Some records
## START

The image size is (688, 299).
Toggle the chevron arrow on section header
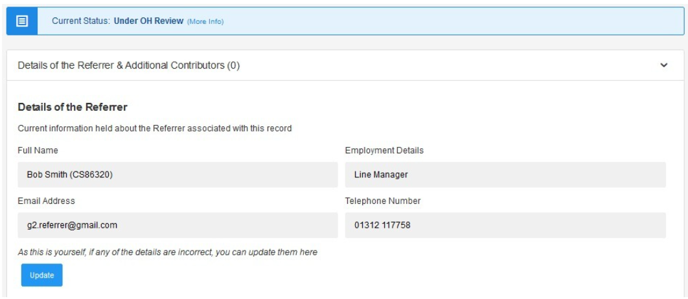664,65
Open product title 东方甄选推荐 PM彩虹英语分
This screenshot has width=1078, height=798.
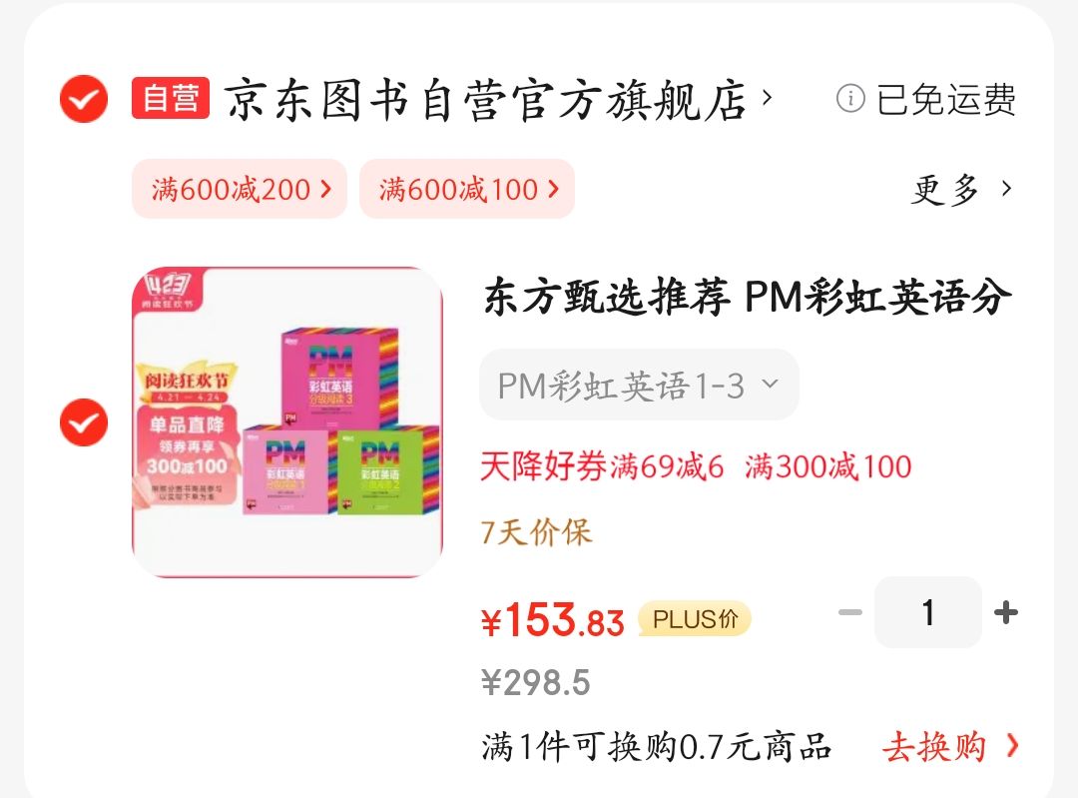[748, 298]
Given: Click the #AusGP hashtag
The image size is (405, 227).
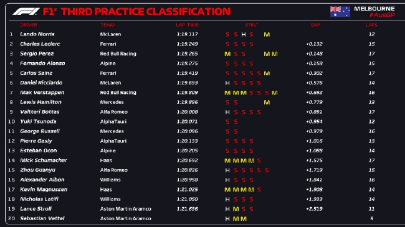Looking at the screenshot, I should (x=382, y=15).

## END

• [GIVEN PROBLEM]: Lay out the rows above as a two-column CSV with the headers "text" and "answer", one line per row, where each row's text and its answer each go in one quoted field with line breaks turned into spaces. Leave the pictures out.

• [TASK ANSWER]:
text,answer
"The image size is (688, 299). Toggle the chevron arrow on section header","664,65"
"Open product title 东方甄选推荐 PM彩虹英语分 This screenshot has width=1078, height=798.","[748, 298]"
"Given: Click the #AusGP hashtag The image size is (405, 227).","Looking at the screenshot, I should (x=382, y=15)."